Company News
How I Decide If a Property Is Worth Taking On
2026-05-12 · Cozy Quarters
When an owner reaches out to me about managing their property, the first thing I do is not send a management agreement. I run the numbers.
That might sound obvious, but it's not how most property managers operate. Most will take anything that comes in the door because their business model depends on volume. Mine doesn't. My business depends on properties that perform — because if your asset isn't producing, we both lose.
So before I ever talk about onboarding, I'm already asking a harder set of questions.
What Does the Market Actually Support Here?
Location is not just a zip code. I'm looking at your micro-market — your specific street, your proximity to demand drivers, your competition set. Two properties three blocks apart can have dramatically different revenue ceilings based on walkability, parking, noise exposure, or view.
I pull occupancy and ADR data from the tools I use to underwrite the market, and I stress-test it. Not the best-case scenario. The base case and the downside case. What does this asset earn in a slow October? In a competitive summer with four new listings two doors down?
If the numbers don't support the owner's financial goals at a realistic occupancy rate, I say so. That's not a failure of the conversation — it's the most valuable thing I can give you before you commit.
What Is the Carry Cost and What's the NOI Target?
I ask owners about their cost basis. Not to pry, but because I can't give you useful performance expectations without knowing what you need this asset to do. Are you covering a mortgage? Targeting a cap rate? Building toward a 1031? The NOI target changes everything about how I'd position the property.
A lot of owners have never modeled this out clearly. They have a vague sense that short-term rental earns more than long-term, and that's true most of the time — but "more" means different things at different carry costs and in different markets. I'd rather have that honest math conversation early than have it six months in when you're disappointed and I'm scrambling to explain why.

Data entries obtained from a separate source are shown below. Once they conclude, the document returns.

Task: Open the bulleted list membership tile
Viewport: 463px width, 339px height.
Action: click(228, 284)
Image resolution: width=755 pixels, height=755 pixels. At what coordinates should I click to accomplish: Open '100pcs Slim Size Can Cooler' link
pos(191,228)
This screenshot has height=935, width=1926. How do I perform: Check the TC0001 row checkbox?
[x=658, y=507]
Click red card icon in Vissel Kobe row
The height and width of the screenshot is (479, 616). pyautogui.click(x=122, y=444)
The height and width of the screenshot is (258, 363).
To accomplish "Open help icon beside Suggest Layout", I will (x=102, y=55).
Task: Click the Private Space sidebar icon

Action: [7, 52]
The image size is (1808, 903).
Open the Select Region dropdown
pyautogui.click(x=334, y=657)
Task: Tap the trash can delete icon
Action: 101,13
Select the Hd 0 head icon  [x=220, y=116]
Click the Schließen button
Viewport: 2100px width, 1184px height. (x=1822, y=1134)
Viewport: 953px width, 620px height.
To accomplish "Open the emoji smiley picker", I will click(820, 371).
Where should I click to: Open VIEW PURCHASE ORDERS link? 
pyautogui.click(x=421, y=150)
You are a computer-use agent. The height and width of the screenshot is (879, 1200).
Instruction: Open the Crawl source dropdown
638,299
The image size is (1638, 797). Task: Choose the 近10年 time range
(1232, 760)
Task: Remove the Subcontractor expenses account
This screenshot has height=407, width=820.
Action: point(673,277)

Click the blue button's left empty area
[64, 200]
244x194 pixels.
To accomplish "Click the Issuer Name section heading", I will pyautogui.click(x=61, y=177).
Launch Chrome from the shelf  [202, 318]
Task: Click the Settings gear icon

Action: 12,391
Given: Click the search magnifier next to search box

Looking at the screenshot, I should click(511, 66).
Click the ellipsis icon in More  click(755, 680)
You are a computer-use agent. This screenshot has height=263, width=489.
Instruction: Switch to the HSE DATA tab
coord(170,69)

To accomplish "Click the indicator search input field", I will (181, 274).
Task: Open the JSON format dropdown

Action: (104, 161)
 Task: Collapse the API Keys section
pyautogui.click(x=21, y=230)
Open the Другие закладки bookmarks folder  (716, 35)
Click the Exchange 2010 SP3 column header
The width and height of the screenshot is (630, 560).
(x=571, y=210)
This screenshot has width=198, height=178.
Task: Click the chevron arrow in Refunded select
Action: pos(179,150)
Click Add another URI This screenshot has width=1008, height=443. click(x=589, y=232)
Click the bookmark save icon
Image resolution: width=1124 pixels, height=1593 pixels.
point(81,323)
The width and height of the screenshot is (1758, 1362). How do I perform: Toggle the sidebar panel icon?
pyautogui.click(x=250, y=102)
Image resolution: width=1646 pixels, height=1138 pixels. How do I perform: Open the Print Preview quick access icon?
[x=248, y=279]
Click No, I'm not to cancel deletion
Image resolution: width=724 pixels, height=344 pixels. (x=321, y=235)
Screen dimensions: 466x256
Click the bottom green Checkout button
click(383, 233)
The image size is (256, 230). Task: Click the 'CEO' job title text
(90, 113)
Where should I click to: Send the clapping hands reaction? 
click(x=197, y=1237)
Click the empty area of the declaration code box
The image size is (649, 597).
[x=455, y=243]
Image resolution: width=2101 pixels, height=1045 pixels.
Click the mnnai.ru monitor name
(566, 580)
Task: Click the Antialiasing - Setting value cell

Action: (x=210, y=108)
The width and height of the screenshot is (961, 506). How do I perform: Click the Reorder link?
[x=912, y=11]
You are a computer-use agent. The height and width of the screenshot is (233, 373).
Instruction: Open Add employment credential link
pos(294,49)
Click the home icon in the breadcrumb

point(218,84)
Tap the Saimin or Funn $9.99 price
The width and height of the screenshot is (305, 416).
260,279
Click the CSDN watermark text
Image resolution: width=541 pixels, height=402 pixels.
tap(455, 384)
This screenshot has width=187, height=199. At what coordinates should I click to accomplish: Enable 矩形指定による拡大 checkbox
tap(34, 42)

Is This Property Ready to Compete?
I manage boutique properties. That means I'm not going to take an asset that isn't positioned to earn its keep in its tier. When I look at a property, I'm thinking about the guest experience — but I'm also thinking about what it takes to maintain that experience at scale, across dozens of turnovers a year.
What needs to be fixed or upgraded before we go live? What's the likely capex in the first year? Is the furniture durable enough for short-term rental wear, or are we looking at a replacement cycle that kills the NOI we just projected?
I walk through this with owners honestly. Sometimes the answer is a modest refresh and we're ready to go. Sometimes the property needs a real investment before it can compete at the rate I'd want to charge for it. I'd rather tell you that now than list it under-positioned and watch the reviews suffer.
Do Our Goals Align?
This one is harder to quantify, but it's the most important filter I have.
I work closely with the owners I take on. I'm reviewing performance, calling out anomalies, making recommendations about pricing strategy, capex timing, even whether it makes sense to hold or sell. That requires an owner who wants that level of engagement and trusts me to give them honest input — not just confirmation that everything's fine.
If an owner wants a fully detached relationship where they never think about the asset, I'm probably not the right fit. Not because that's wrong — it's just not what I built. I built something for owners who think of this as an investment and want it managed like one.
Why I Tell Owners No
I've passed on properties that looked good on paper because the owner's timeline, expectations, or risk tolerance didn't align with what I knew the market would deliver. I've told owners their property needs work before I'll list it. I've had the conversation where I explain that their revenue expectations are 40% above what the data supports.
Those conversations are uncomfortable. They're also the most valuable thing I do.
Because the alternative — taking every property, overpromising on revenue, and hoping things work out — is exactly the model I built Cozy Quarters to be different from.
If you're evaluating management options for your property, I'd encourage you to ask the manager you're considering: what would make you say no to this property? If they don't have a good answer, that tells you something.